The weather made her feel as if there was no point to life: whether you worked hard didn’t matter, whether you found someone to love didn’t matter, because even if you worked hard and found someone to love, a day like this would come, when a strange damp coolness seeped in through the windowpanes and seeped in through you, make you see that everything was meaningless. Brian Morton The Dylanist
June has arrived. Yet the cold and rainy weather continues around here. I cannot understand why it is so hard to remember the warm days of summer during these chilly, winter-like days.
I wonder if we could simply warm ourselves up by recalling those blistering days of August? We become sad by recalling times of distress. Why not warm by recalling those days by the pool in Tuscany?
To try I watch a film, Heaven, that takes place Italy. Italian is spoken in many of the scenes. Grim events occur in Milan and then the final third in Tuscany, in and around the hill town of Montepulciano.
It is the Tuscan countryside that always draws me back to the film--the dry rolling hills, the lone oaks on the hilltops, the long dirt roads to an old villa. It is warm, the light is clear, the colors vivid--yellow and orange--the mood is subdued and peaceful.
I recall a walk I took one morning when I was staying at a small medieval borgo in the heart of Tuscany. The sun was rising on yet another clear and warm day. There is nothing quite like the early morning light of a Tuscan morning. The path I took bisected two large fields of ripening grapes that led away from the borgo toward the main highway.

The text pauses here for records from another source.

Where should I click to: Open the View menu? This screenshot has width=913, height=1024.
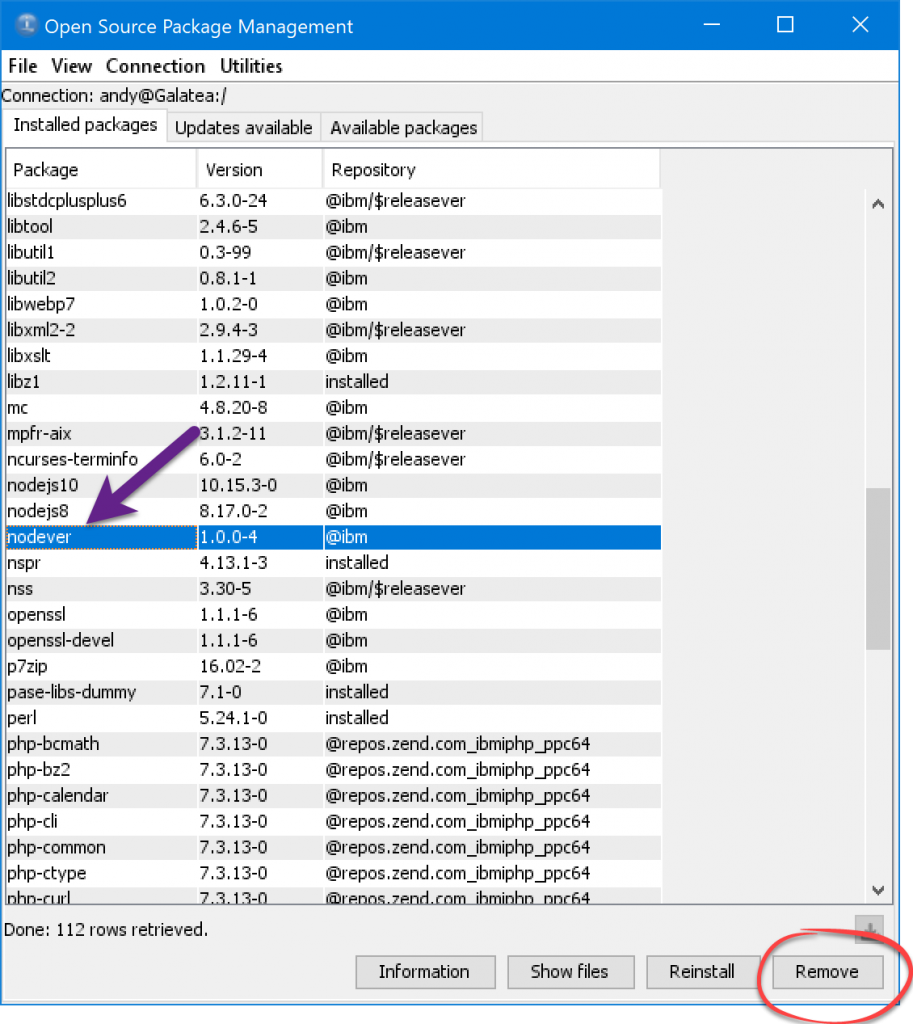coord(71,66)
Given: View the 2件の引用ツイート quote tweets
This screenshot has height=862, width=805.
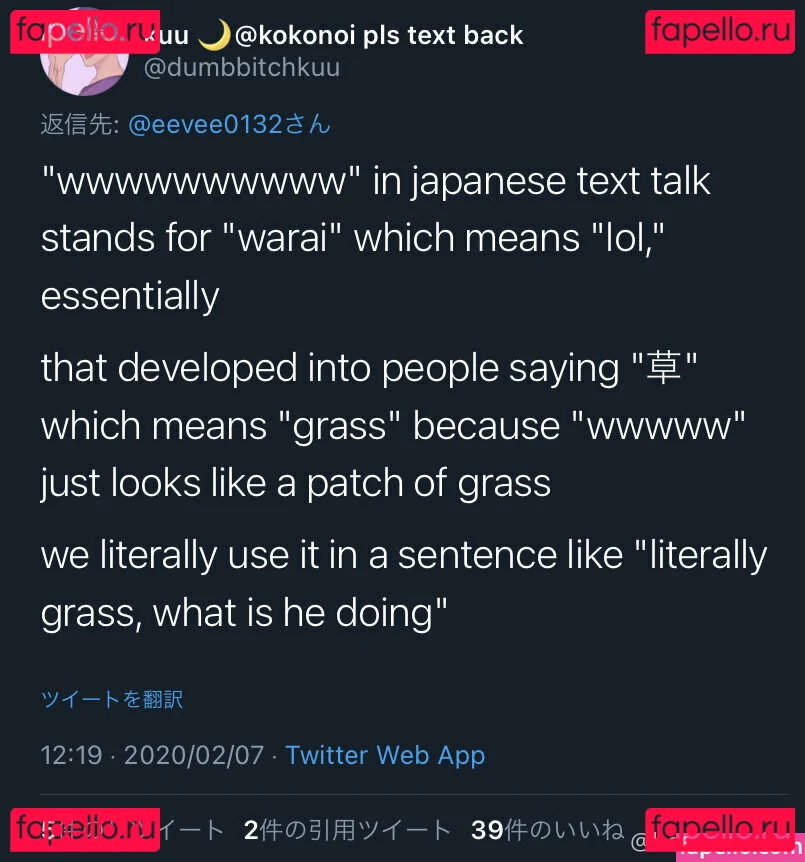Looking at the screenshot, I should [x=348, y=830].

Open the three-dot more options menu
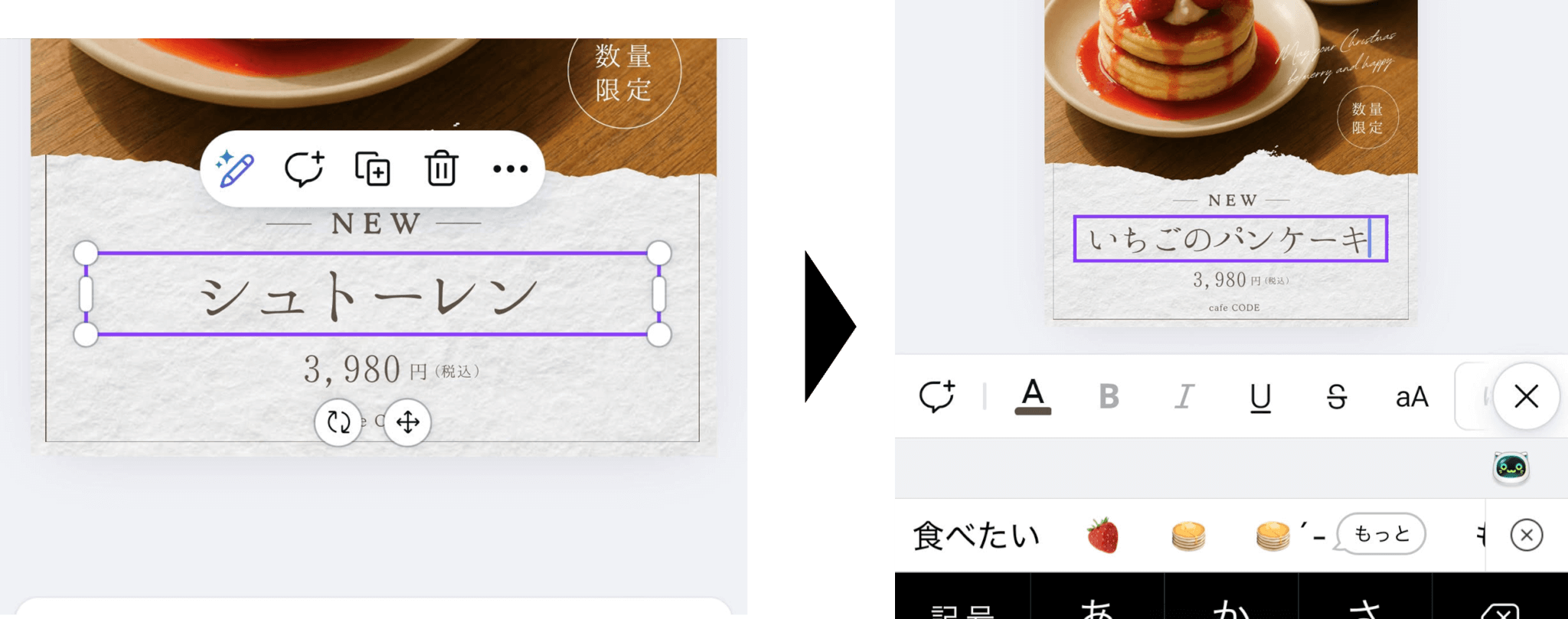tap(511, 169)

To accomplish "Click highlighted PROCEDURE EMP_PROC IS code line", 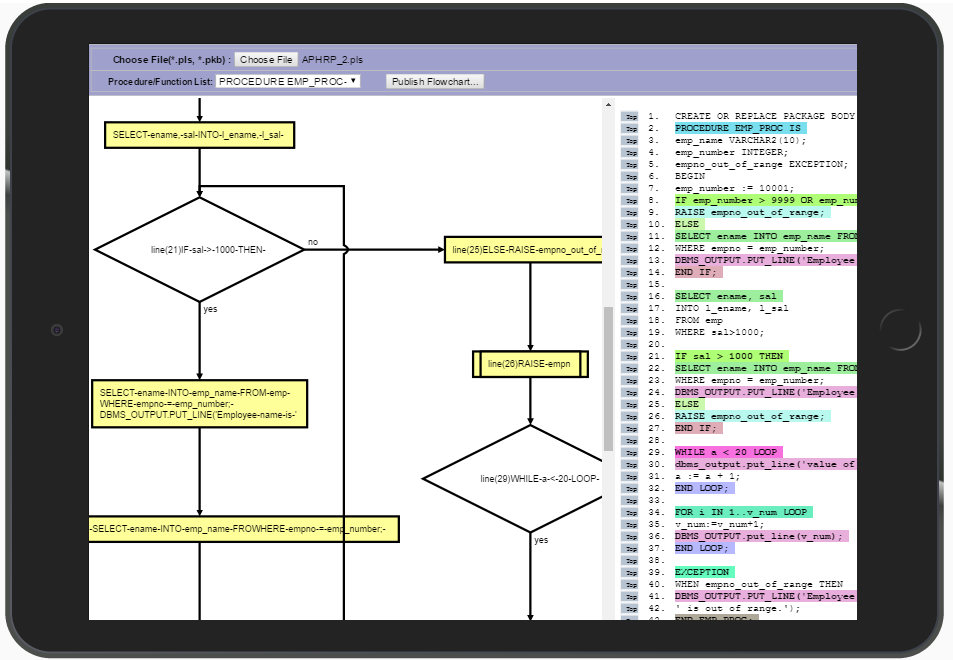I will (x=739, y=129).

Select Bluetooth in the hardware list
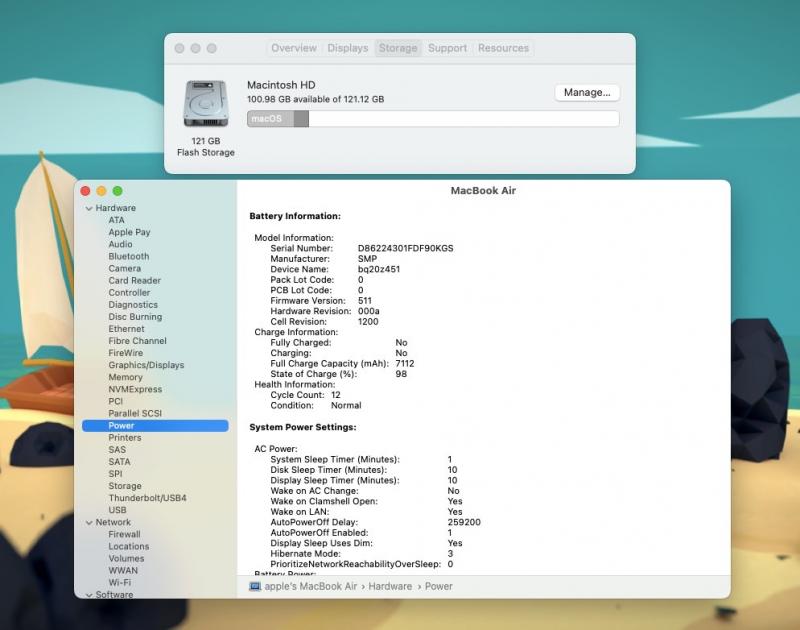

Small groves of olive trees were growing out in the fields and off in the distance I could see the bell tower of the village of Castelnuovo Bernardgna. It seemed too good to be true. Once again I felt so at one with the world. Not a person could be seen or heard.
My thermostat rises just a bit, even though the winds are blowing outside and the rain is pounding against the windows. I wonder if I will have to spend the rest of my life seeing films about Italy to get through the long winter around here. Probably.
In the New Yorker’s review, David Denby wrote that, “the movie celebrates marriage, which, after all, can be sustained only if it becomes a kind of narrative that a man and a woman create, develop, and vary as they go along.”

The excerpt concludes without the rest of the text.